TASK DETAILS: Only one stretch of the data below is wanted: the lines from the one with "You are a GUI" through the one with "Click the main car photo image", repeated exactly.

DATA EXCERPTS:
######

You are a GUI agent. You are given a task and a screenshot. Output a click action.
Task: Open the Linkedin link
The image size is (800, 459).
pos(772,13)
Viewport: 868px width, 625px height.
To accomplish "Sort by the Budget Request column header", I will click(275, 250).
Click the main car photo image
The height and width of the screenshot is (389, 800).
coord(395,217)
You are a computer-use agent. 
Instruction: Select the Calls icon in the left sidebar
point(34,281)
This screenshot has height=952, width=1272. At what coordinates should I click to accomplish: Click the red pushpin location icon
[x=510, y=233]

######

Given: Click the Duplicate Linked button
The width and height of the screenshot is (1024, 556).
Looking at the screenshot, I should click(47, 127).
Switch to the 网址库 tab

######

RESULT:
You are a GUI agent. You are given a task and a screenshot. Output a click action.
Task: Open the Linkedin link
The image size is (800, 459).
pos(772,13)
Viewport: 868px width, 625px height.
To accomplish "Sort by the Budget Request column header", I will click(275, 250).
Click the main car photo image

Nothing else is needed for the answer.